> REQUIRED ACTIONS
[a] Answer each question below using the athlete monitoring excerpt.
(i) How many consecutive days at either end of the fatigue spectrum does the excerpt call too many?
(ii) By about what percentage does it suggest cutting weight-room volume when an athlete shows heavy fatigue?
(iii) According to Carl Valle, what length of monitoring process probably means you've lost your athletes?
[b] Write the next paragraph of the athlete monitoring excerpt, picking up after its final sentence.

> EXCERPT
● ● ●
There is certainly more monitoring techniques to use that these two examples (surveys and training load), but it seems to be a great place to start for most teams that don’t really have anything in place. It also needs to be said that it doesn’t matter if you have the best technology  if you don’t know how to use it or use it inefficiently. You can collect wellness surveys and RPEs with just a pen and paper – nothing fancy.

One of the most important aspects to keep in mind is that good athlete monitoring isn’t about the equipment, it’s about collecting meaningful metrics and making it actionable. You can buy the fanciest equipment, collect all the data points you want, chart it out in fancy graphs, but if you don’t use it to change how your team or individuals are training in some capacity, it’s a waste of resources.

Athlete monitoring isn’t about the equipment, it’s about collecting meaningful metrics and making it actionable.

Assuming the athlete is not injured or in a return to play scenario, there are a two main reasons you would need to diverge from the plan based on the data you collect. When the athlete has too many consecutive days with heavy fatigue or too many consecutive days with low fatigue. Anecdotally, 4+ consecutive days on either end of the fatigue spectrum is too many. If the athlete is in the heavy fatigue state for too long there is an increase in likelihood for injury and overtraining. If the athlete is in the low fatigue state for too long, detraining will start to occur, performance decreases, and actually there is an increase in likelihood for injury as well due to not being able to meet the demands of the sport during games.

When it comes to heavy fatigue we can attack it by

  • reducing training load in practice by either the session duration or RPE.
  • reducing training load in the weight room by reducing volume by ~20% or completely take weight room off the schedule.
  • adding recovery to the daily schedule (massage, hot tub, cold tub, etc.).
  • giving an athlete the entire day off.

In consecutive low fatigue days we can

  • add specific fitness work after practice (10 minutes of specific work is typically enough).
  • add specific fitness work after games – for reserves that did not play (the above rule applies here as well).
  • increase training load in the weight room by increasing intensity (scenario dependent) or volume (~20%).

One last thing that needs to be considered when implementing monitoring is logistics.

In his Pacey Performance Podcast interview, Carl Valle mentions that if the monitoring techniques used on your athletes are cumbersome and and take longer than 1 or 2 minutes, you’ve probably lost your athletes. I experienced this exact idea when working with the Vancouver Whitecaps sport science department. The guys didn’t want to have to do any more work than what they were already doing – nothing really wrong with this, we just need to account for these things. Things like having GPS systems in their compression gear before they arrived and making sure the morning survey only took a minute of their time were critical in getting them to actually comply. The key here is to make it fool proof on the athlete side and aim to reduce the number of steps needed to collect the information you want. The more we reduce the amount of steps involved for the athlete, the more likely they are to comply.

A great way to approach data collection is asking yourself – if you didn’t collect a particular stream of data for a week, would it matter? Would the coaches and other performance staff notice or care that it is missing? If they wouldn’t notice that it’s missing, you might have to rethink why you’re collecting the data or spending time charting it out. This can help decipher what data is really usable and what may not be worth your time.
● ● ●
> INFORMATION PROVIDED
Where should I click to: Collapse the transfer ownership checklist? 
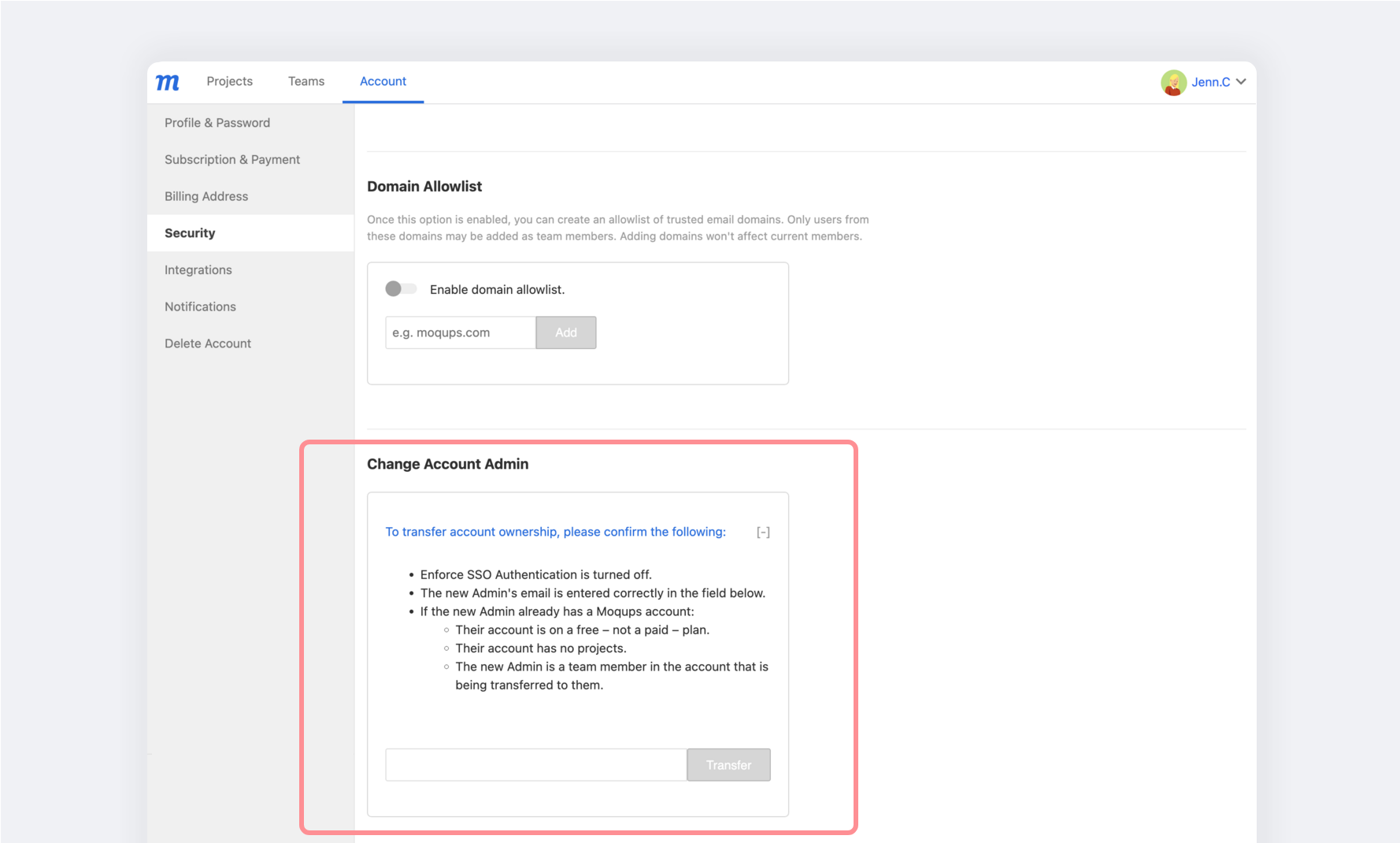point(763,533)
● ● ●
> ANSWERS FOR THE TASKS
[a]
(i) 4 or more consecutive days.
(ii) About 20%.
(iii) One that takes longer than 1 or 2 minutes.

[b]
When we gather all the information that we want, can we use it quickly? If it takes the sport science staff days to decipher and make sense of the data collected, that window of usefulness is shrinking. The turnaround time on data should be as instant as we can possibly make it. With technology, this is fairly easy since it does most of the back end work for you, but if you’re monitoring out of an Excel sheet and creating your own charts and graphs this can be a little tougher. We hear this in coaching a lot – “be a twitter coach”. Meaning, communicate in as few words as possible. Do the same with data. Only include what is necessary.

The need to make the data readable is a necessity, especially if the head coach believes in athlete monitoring, but lacks the knowledge to interpret the numbers. Using things like color codes to help other coaches understand the numbers you already understand. Something as simple as associating the colors of a street light with fatigue can bridge the gap using something almost everyone already understands to a domain very few people understand.

Red (Stop) = Heavy Fatigue
Yellow (Yield) = Moderate Fatigue
Green (Go) = Low Fatigue

Using this method, a coach could look at a roster of 30 athletes and know where everyone stands within a few seconds of looking at it.

Beginning athlete monitoring can be a daunting task, so let’s keep in mind a few of the above points as we implement and tweak our own monitoring system

  • Train hard enough to have athlete monitoring to be useful.
  • Use a combination of internal, external, objective, and subjective data where possible.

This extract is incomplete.